Associated with the concept of "generalizability," cross-validation can confirm accuracy of a given test if, used in different contexts on different populations, it "generalizes" well, or replicates its results closely. But failure to scientifically cross-validate RAIs can be fatal because characteristics of offender populations can vary dramatically, and an RAI constructed on one population may not generalize, or cross over, to a different population. The instrument known as the VRAG, for example, which contains a weighted consideration of 14 designated risk factors, was developed in 1994 to assess violent recidivism in a population, or "cohort," of mentally disordered offenders released from a maximum security psychiatric hospital in northern Ontario in the 1970s. The generalizability of the VRAG to other populations, such as pedophiles in the western United States in the year 2001, has not been empirically established, and, in fact, the limited data available suggests that the VRAG has an unacceptable accuracy rate in terms of assessment of sex offense recidivism. The problem presented by population demographics, or cohort characteristics, is vast and potentially insurmountable: Does an RAI derived from a study comprised of a cohort that included convicted rapists generalize to those offenders diagnosed with pedophilia? Is an instrument that excluded from its construction sample noncoercive incest offenders useful in evaluating risk in offenders with a history of noncoercive incest? Elusive as the answers to these questions may be, many scientists and professionals assert that without appropriate, scientifically scrutinized cross-validation, absolute risk predictions based upon RAI scores are meaningless.
In a related argument, many scientists and mental health professionals seriously question whether statistics derived from populations can be said to have predictive value with respect to individual future behavior.
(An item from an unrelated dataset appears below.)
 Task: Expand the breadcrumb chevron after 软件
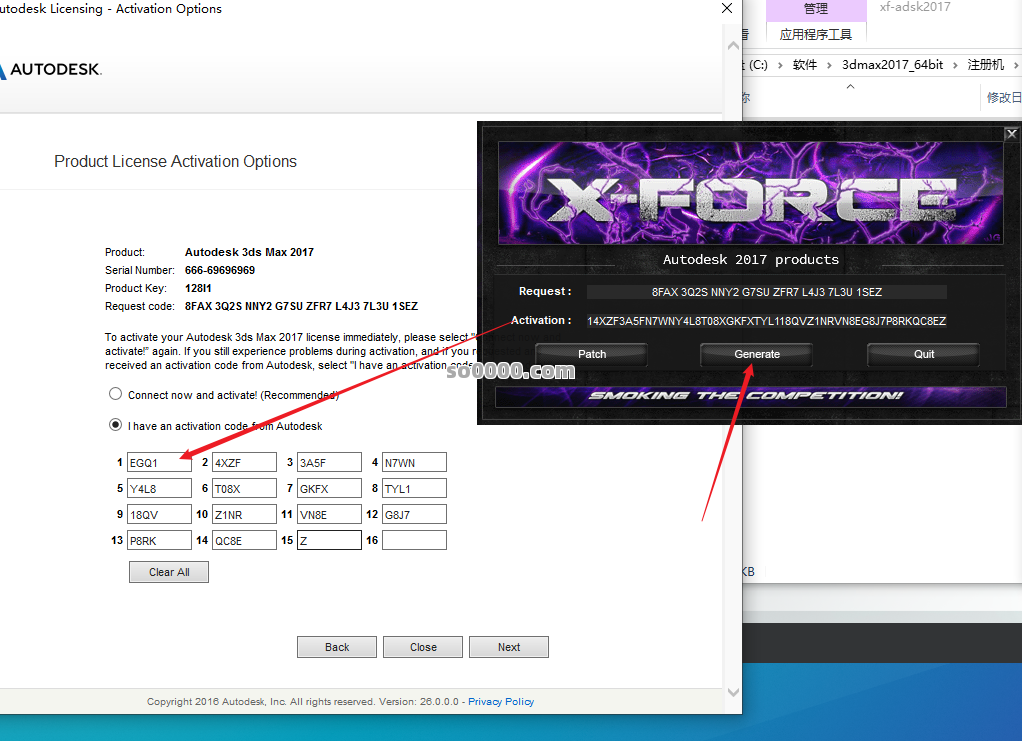[829, 65]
SVP commitment proceedings do not ask whether this individual possesses risk factors significantly similar to a group of offenders who reoffended at a rate of, for instance, 60 percent over a 10-year period. The stated goal of most SVP Acts is to determine the likelihood that a particular offender will reoffend, an objective that is not reached with statistical profile evidence. To the extent that postdictive group-risk data are being translated into a prediction of an individual's risk of recidivism, many would argue that RAI quantifications are irrelevant and should not be admitted at all in SVP commitment proceedings.
- Inter-rater reliability. When the same testing procedure is applied to the same person by different clinicians (or raters), any significant disparity among the results gives rise to concerns over the accuracy of the test instrument itself. This concept, known as "inter-rater reliability" is an important part of the development of any testing procedure, including RAIs, yet little is published in peer review literature that establishes whether or not these instruments have been appropriately evaluated for reliability when used by different raters in the field.
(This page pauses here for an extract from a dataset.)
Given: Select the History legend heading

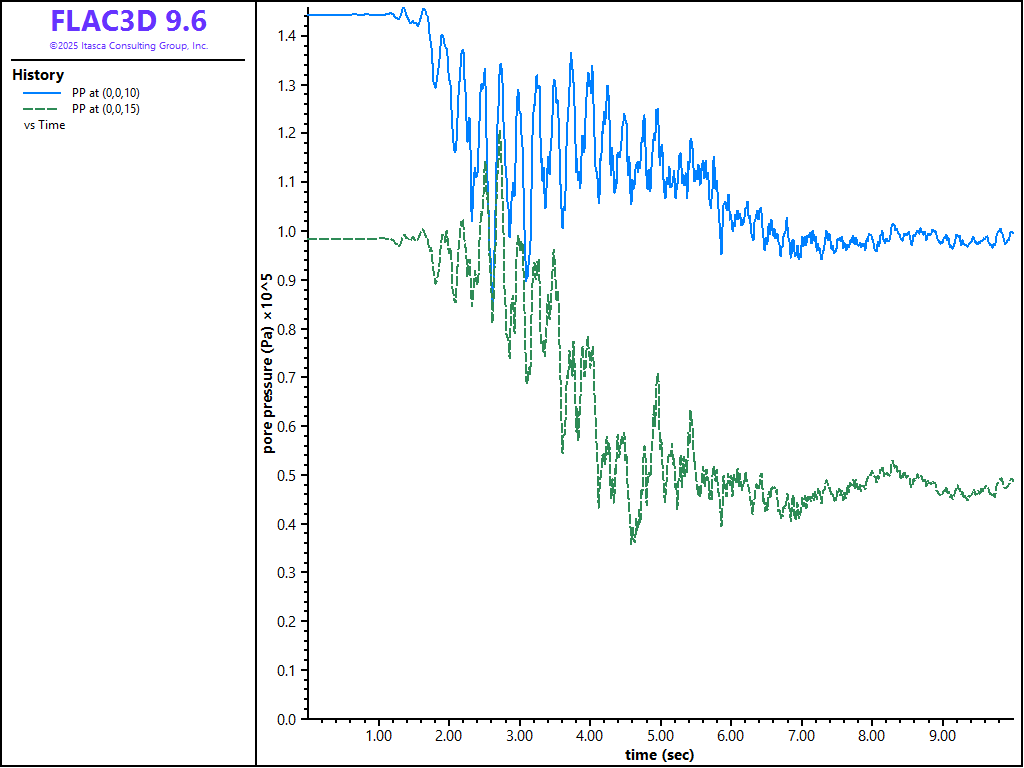Looking at the screenshot, I should pyautogui.click(x=38, y=75).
Although the concept of assigning a weighted score to a risk factor, adding up the numbers, and achieving a quantification provided by mathematical calculation may sound fairly objective in nature, and, therefore, not easily the subject of inconsistencies among raters, nothing could be farther from the truth. Even the very definition of "offense" differs from instrument to instrument. Where one instrument intends by the use of the word "offense" to have the rater take into account offenses charged regardless of conviction, another instrument defines the word "offense" as only that which resulted in conviction. And is a conviction for an attempted sex offense sufficient? What if the conviction is for burglary, but the underlying intent was to commit a rape? If the conviction was later overturned on appeal due to error in the trial court, is it still a conviction? Are all raters in the field answering these questions consistently for each instrument? Are all raters aware that most instruments do not intend to include in their calculations self-reported offenses that never result in a charge or conviction?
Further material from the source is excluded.